RIZOGALO: CREAMY RICE PUDDING
Yield:
10-12
Ingredients
- ¾ cup rice
- 2 cups water
- ¼ teaspoon salt
- 6 cups whole milk
- 1 cup plus ¼ cup sugar
- 4 egg yolks
- 2 cups heavy cream
- 1 teaspoon corn starch
- 1 teaspoon orange zest
- 1 teaspoon vanilla extract
- Cinnamon to sprinkle on top
Instructions
- I grew up eating this comforting dessert. My mom made her rizogalo with lemon zest, but I thought I'd kick it up a notch (like Emeril says) and make it more decadent like a custard 🙂
- So in came the egg yolks, the cream and my favorite winter flavorings: orange zest and cinnamon. You can definitely serve this dessert year round, but I find myself making this more in the colder months.

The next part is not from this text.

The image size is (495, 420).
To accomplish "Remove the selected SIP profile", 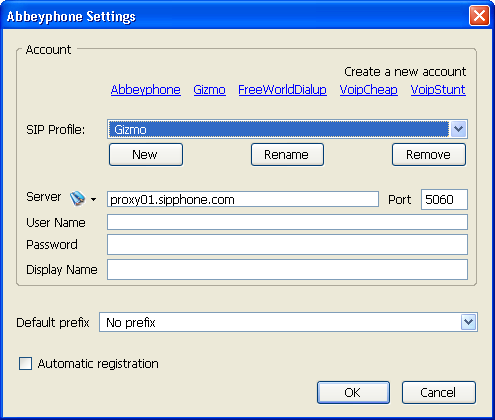I will click(429, 154).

It's rich and comforting warm or cold! Feel free to substitute the orange zest and to add your favorite flavors: almond extract, raisins, rose water; whatever suits your fancy!

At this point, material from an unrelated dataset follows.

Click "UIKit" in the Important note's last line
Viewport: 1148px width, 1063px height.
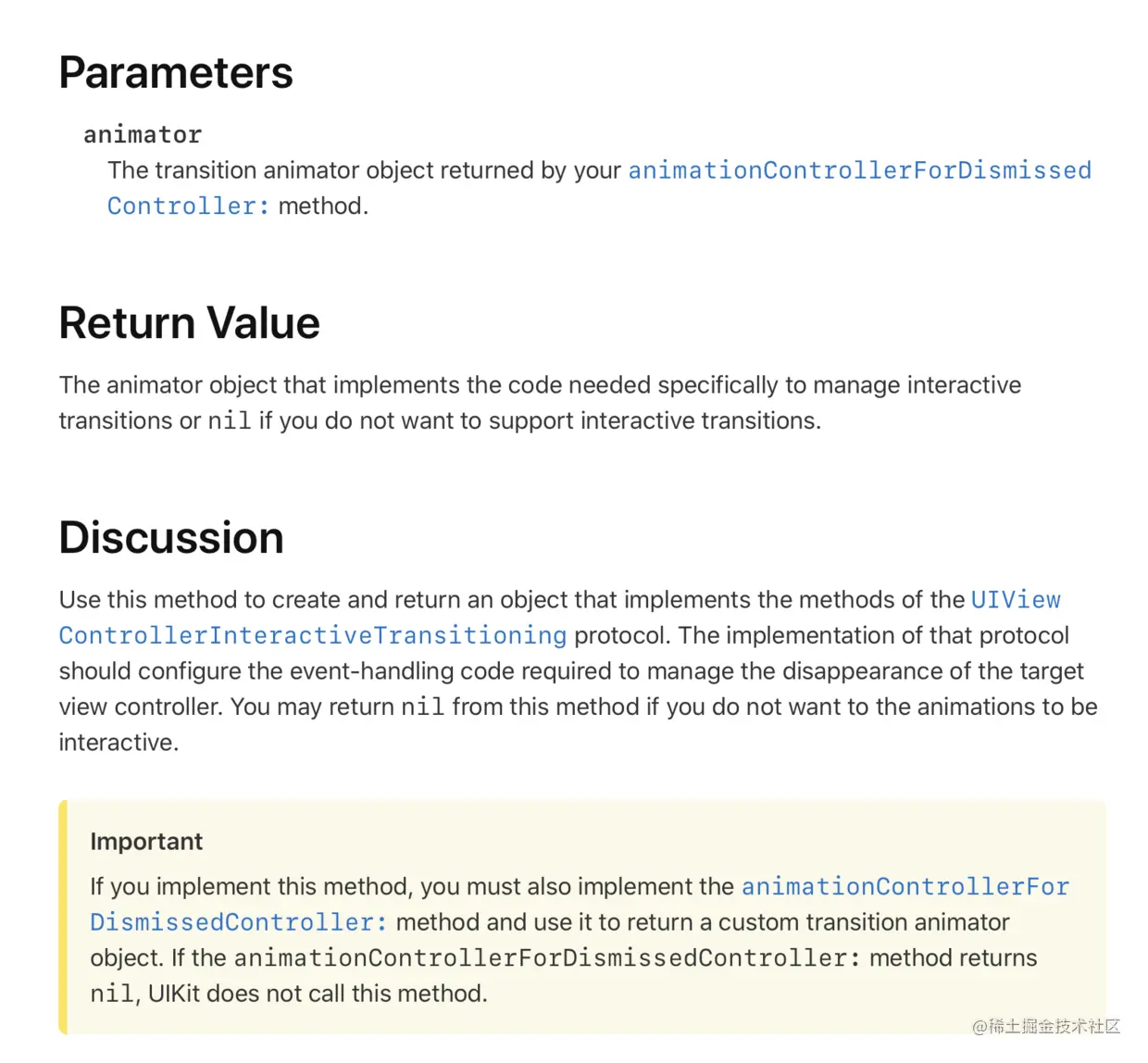click(174, 994)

- Bring rice, salt and water to a boil in a pot and reduce heat. Let simmer until rice absorbs all of the water stirring occasionally. About 10 minutes.
- Add milk and 1 cup sugar and bring to a boil. Reduce heat to medium and cook for about 25 minutes, or until mixture thickens and rice is very tender.

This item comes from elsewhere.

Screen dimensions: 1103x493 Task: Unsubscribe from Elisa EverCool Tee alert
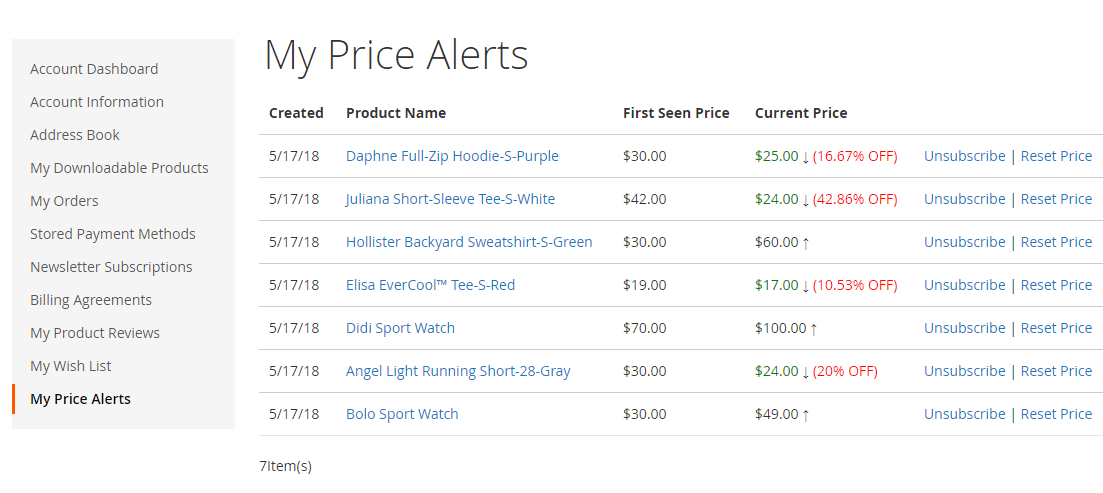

- Puree the mixture for a few seconds with an immersion blender until it's creamy but there should still be some whole pieces of rice for texture.
- In a separate bowl whisk egg yolks with the remaining ¼ cup sugar ,orange zest and cornstarch. Add the heavy cream and mix it.
- Pour about one cup of the hot pudding mixture into the egg mixture and whisk it while adding a little more hot pudding mixture. This will temper the eggs so that they don’t scramble (nobody likes scrambled eggs in their pudding...)
- Add the egg mixture back to the pot and cook for about 5 more minutes over medium heat, stirring so that it doesn't burn.
- Add 1 teaspoon vanilla extract and stir. Pour into small serving bowls or in a large serving bowl and sprinkle cinnamon on top; lots of cinnamon!! You can also garnish it with some toasted almonds for crunch 🙂
- Refrigerate until cold and serve.
When do you cover the pot and when do you not cover it.